I think so yeah, like it’s definitely not coincidental, because like with work I’ve been to every single shopping centre in the uk, which is a weird thing to have done, but I like that, and I love going to places that I’ve never been to before. I think doing that and learning different ways and about different communities, and learning the way people work is kind of important to me, and it’s really reflective in the kind of photos that I take as well, which obviously leads back towards the window show documentation I did for open eye, because they’re all kind of localisms as such. 

How do you feel about being involved with the Independents Biennial overall? 

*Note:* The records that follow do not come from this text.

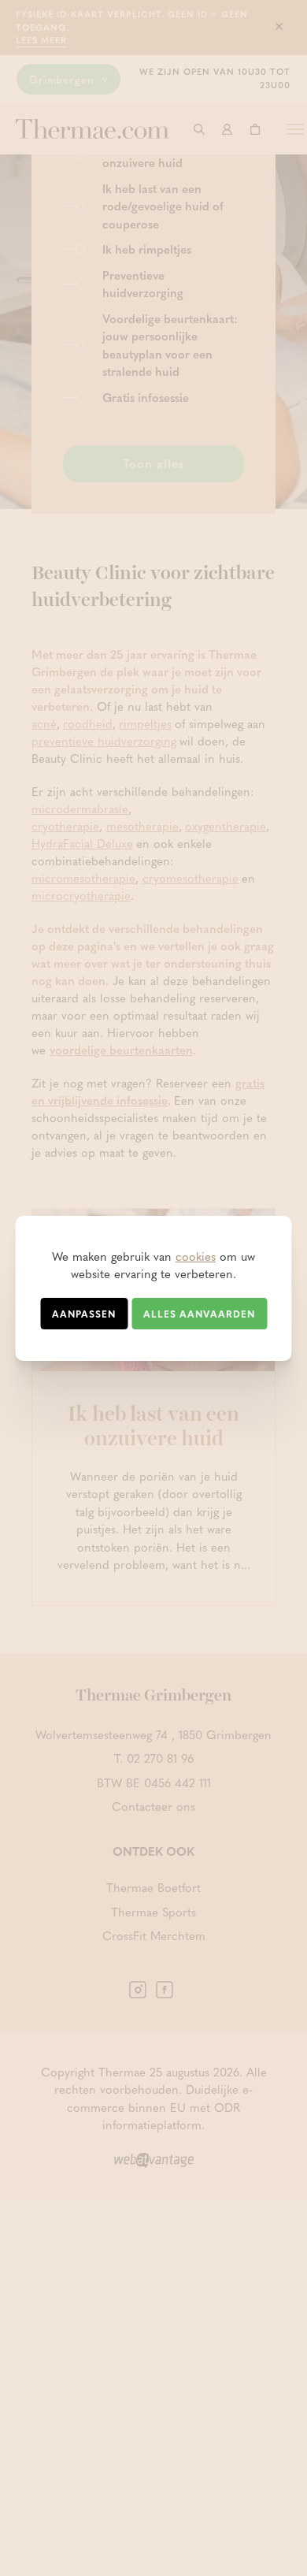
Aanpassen (84, 1314)
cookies (196, 1256)
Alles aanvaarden (199, 1314)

I think for me, as an artist I don’t really chase opportunities or apply to a lot of stuff, because I don’t have a lot of time, and I only really apply to things that I know I’d actually really want to do. My time is really precious to me cos I only get 5 weeks off a year and I’m working 40hrs a week, and it’s not just about the hours you work but also the headspace it takes up, so the fact that I really wanted to show in the window was good, and the Indy biennial was able to facilitate me to do that, so getting paid for my time made me feel like it way okay to take time off work to be able to do that because it’s not a holiday and I’m still getting paid. It made it feel like it was an actual job to do rather than like a hobby, because otherwise having to take time off to sort through all those photos would just feel like a horrible task, but the fact that we’ve been paid to do it, it feels like it’s facilitated in a way that makes it feel like a job, so it makes me feel a lot better about doing it. I’ve got to a certain point in making art now whereI used to be up for doing everything for free, but you get to a certain point where you’re like I can’t do this anymore, like my time is more precious to me. I think that’s the main point for me, like the facilitation of that has been excellent.